Start of SELECTED EXCERPT
I was born into a Sicilian-Irish family and grew up in an affluent town in the center of Connecticut, a town in which I always felt like I never fit in. While my fellow classmates lived in your cookie-cutter New England home, complete with the perfectly manicured lawn, the perfect white shutters, and a perfectly placed white picket fence around the perimeter, I was living on the second floor of an 8-bedroom retreat center, which was nestled on a sprawling 50 acres of Church Property farmland, complete with mountain views, deer, and various families of turkeys. Now, from the outside looking in this would be considered heaven, but for me, it felt like hell. My parents worked for the church as Christian Counselors and as a stipulation for them living in this house with their family rent-free, my parents had to run the retreats. Instead of having Saturday pancake breakfast with the family, I would be shut upstairs in our ‘apartment,’ whilst anywhere from 10 to 30 people would be downstairs on the weekends in our house, taking part in these transformational retreats my parents ran. Not only were my parents constantly working, but I was also alone most of the time. I was voiceless and invisible.
My bother and sister were much older than me and I wasn’t really allowed to have anyone over, due to the noise. Until I learned how to drive, I was forced to stay quietly upstairs, like a locked away princess in her captor’s tower. I had no control over my situation, and I felt unsafe as a result. Crying out for attention, wanted to be loved, dying to be seen. Why couldn’t my parents spend the time with me they spent with their clients? ‘There must be something wrong with me,’ I thought.
If that wasn’t bad enough, because of our living circumstances, our family was living under the guise of an expectation that the church silently placed upon us. My life was under a constant microscope, and I truly believed if I had strayed from this ‘perfect Christian narrative,’ I was a bad person, doomed to burn in the pits of hell. Even the idea of drinking or wanting to go to a party was considered evil. I mean, I learned about sex from picture books that were probably published in the 1970s. From a young age, shame was the name of the game for me. And from this lens, I learned in order to be accepted and loved, I had to be someone else. I decided to create a Rolodex of different masks that would be worn throughout my life to fit the situation I was in; masks that would help me fit in, masks that would get me noticed, masks that would find me temporary love, but in the end, would only provide a temporary fix for the inner turmoil, pain, brokenness and hate I felt within.
What was mask one you ask? Well, her name was anorexia. Body image was always something that was made very aware to me. I grew up in a family whose matriarch, my sweet grandmother, was constantly watching her weight and whose idea of a proper hello when you visited her was, ‘Oh WOW, you look great. Have you lost weight?’ Or ‘Oh wow, you’ve gained some weight, huh?’ This was a narrative that had been placed upon my mother from my grandmother, so I was very aware of my mother’s relationship with her body growing up. She was always dieting, always commenting on her body negatively, and always struggled with her relationship with food. But what really sewed together the final stitch in my mask number one was the moment when my grandmother looked me in the eye and said, ‘Well, Alyn, you know if you want to go to the gym, I will pay for it because I think you need it.’ I was 12 years old. It was at that moment I knew my body wasn’t mine, I needed to hate it and I would never be more than how my body looked.
End of SELECTED EXCERPT
SHORT PROBLEM 1:
Answer these questions using the memoir excerpt:
(a) On how many acres of farmland was the retreat center situated?
(b) From what source did the narrator learn about sex?
(c) How old was the narrator when the grandmother offered to pay for the gym?
The memoir excerpt and the listing are separate, unrelated material.
Start of DATA SUPPLIED
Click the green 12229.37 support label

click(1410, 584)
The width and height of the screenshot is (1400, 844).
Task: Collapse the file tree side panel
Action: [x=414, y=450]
End of DATA SUPPLIED
SHORT PROBLEM 2:
Count the lines of the listing that contain the string "green", treating case as significant, and give only the number.

RESPONSE 1:
(a) 50 acres
(b) Picture books that were probably published in the 1970s
(c) 12 years old

RESPONSE 2:
1